2. Pick a good training program

It takes 3 weeks to create a habit. If you get a training plan and stick to it, take it from me, you’ll start wanting to grab for your running shoes instead of wanting to play your 1,000th game of Candy Crush. and are great resources for finding the right training program and training groups and races in your area.

3. Invest in good Spandex and shave your legs? 

Gear is essential from the right bike to the proper fitting shoes and wetsuit. Visit several bike stores and talk to as many people in the sport as you can. And most importantly, bring your significant other when trying on the Spandex. Based on their laughter and “OMG’s”, you should be able to gauge which one you look the least ridiculous in.

Also, I recently saw a video on YouTube where they showed that by shaving your leg hair, you can knock off 80 seconds from a 40KM bike ride. May not sound like a lot, but to a triathlete, every second counts especially when you’re racing your younger brother, Sean, and have a $25 bet on the line. I haven’t decided yet. Roll on the “Body Glide” though which is used to prevent chafing under your arms and around your neck and to help make your wetsuit slide right off so you’re not a rubbery pretzel in the transition area.

4. Find some good training partners 

Having training partners helps get your butt out of bed on a Saturday morning at 6:00 am to go on a training ride or swim. Plus, it provides the added benefit of having someone to swear at when you start to get tired. If you’re looking for some great coaching on the ABC’s of how to do a triathlon, there’s plenty of great coaches to get you started and show you everything you need to do to beat your younger brother like my training coach, Ian Murray, at Triathlon Training Series ( did!

5. Eat right 

I try to watch WHAT I eat, HOW MUCH and WHEN. I try to stay away from as much processed, greasy, sugary and fried foods as possible as well as bread (arghhh). I’m not super militant about it and I think life is all about balance and treating yourself to some Ben & Jerry’s Half Baked Ice Cream especially after a hard training day, it’s just important not to eat the whole container in one sitting at 11pm right before you go to bed. And eat frequently. I try to eat something at least every 3 hours whether its nuts, a banana or a natural energy bar like ‘KIND’ and drink LOTS of water. Drinking lots of water helps you stay hydrated and full and will make you feel less hungry throughout the day.

6. Rest.
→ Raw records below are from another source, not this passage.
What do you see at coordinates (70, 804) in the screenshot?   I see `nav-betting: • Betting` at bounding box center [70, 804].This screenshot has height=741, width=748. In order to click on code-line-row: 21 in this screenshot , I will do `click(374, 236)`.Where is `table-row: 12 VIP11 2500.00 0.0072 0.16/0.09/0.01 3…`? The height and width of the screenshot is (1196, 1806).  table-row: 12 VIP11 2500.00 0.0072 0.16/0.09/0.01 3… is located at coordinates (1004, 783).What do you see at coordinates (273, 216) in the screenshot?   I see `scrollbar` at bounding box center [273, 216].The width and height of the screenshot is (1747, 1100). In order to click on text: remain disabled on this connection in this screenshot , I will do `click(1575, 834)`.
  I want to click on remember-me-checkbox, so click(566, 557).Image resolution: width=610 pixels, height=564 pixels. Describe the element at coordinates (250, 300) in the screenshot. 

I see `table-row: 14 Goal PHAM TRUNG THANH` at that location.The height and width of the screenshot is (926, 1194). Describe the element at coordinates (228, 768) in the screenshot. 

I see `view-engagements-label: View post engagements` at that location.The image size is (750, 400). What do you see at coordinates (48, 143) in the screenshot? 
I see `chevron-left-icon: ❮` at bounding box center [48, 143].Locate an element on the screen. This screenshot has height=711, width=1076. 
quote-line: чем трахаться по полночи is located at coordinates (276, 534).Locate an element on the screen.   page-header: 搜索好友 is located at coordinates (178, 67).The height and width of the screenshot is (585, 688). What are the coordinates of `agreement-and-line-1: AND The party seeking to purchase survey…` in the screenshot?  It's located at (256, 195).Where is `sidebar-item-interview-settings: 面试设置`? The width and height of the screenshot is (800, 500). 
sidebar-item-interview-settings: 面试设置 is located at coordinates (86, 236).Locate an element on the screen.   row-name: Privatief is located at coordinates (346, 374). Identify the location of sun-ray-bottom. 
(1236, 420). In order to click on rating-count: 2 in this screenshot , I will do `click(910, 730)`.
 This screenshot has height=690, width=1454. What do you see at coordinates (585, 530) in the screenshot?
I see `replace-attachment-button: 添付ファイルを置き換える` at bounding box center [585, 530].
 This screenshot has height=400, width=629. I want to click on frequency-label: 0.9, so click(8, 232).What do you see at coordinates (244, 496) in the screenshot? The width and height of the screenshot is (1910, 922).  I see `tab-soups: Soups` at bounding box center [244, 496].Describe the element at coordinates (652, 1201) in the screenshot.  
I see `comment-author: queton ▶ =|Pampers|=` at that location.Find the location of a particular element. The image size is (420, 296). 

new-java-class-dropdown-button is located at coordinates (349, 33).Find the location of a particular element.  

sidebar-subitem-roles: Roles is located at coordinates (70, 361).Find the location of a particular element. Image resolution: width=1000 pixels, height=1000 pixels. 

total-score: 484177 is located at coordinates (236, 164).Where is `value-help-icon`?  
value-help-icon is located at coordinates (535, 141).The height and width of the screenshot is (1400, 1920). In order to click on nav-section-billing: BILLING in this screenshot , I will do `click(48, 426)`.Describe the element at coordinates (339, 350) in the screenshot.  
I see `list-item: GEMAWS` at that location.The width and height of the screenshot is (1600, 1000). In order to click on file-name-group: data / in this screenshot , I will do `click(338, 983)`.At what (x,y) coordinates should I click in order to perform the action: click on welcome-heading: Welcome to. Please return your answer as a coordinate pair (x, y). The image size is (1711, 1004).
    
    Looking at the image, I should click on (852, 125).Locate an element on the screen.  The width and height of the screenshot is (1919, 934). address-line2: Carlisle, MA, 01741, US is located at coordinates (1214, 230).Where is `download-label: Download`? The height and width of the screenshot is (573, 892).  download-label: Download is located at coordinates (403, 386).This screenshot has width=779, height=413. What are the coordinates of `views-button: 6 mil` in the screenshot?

And not just zzzzzzzzzz’s

Getting to bed early and waking up early is better than getting to bed late and sleeping late (except when you’re trying to catch up on episodes of “Breaking Bad” of course). Getting a good massage every couple weeks and doing yoga once a week or so also helps me stay flexible and loose and I’ve found helps speed recovery times. Sleeping in a pair of compression tights may feel weird and you may slide out of bed, but you’ll wake up in the morning and your legs will feel good as new.

7. Get involved with a charity! 

Find a great cause to race for! All the proceeds from the Nautica Malibu Triathlon go towards Children’s Hospital Los Angeles’ Pediatric Cancer Research Program which gives me the extra motivation to stick with my plan and make it to the starting line. Since doing the Nautica Malibu Triathlon last year for the first time, I’ve met so many amazing, inspiring people who have affected my life in many positive ways. I’ve since been reading to kids at the hospital through their bedside reading program called “Literally Healing” and its been incredibly rewarding. And don’t forget, doing things for charity helps make up for that time you stole that guy’s parking spot at the grocery store.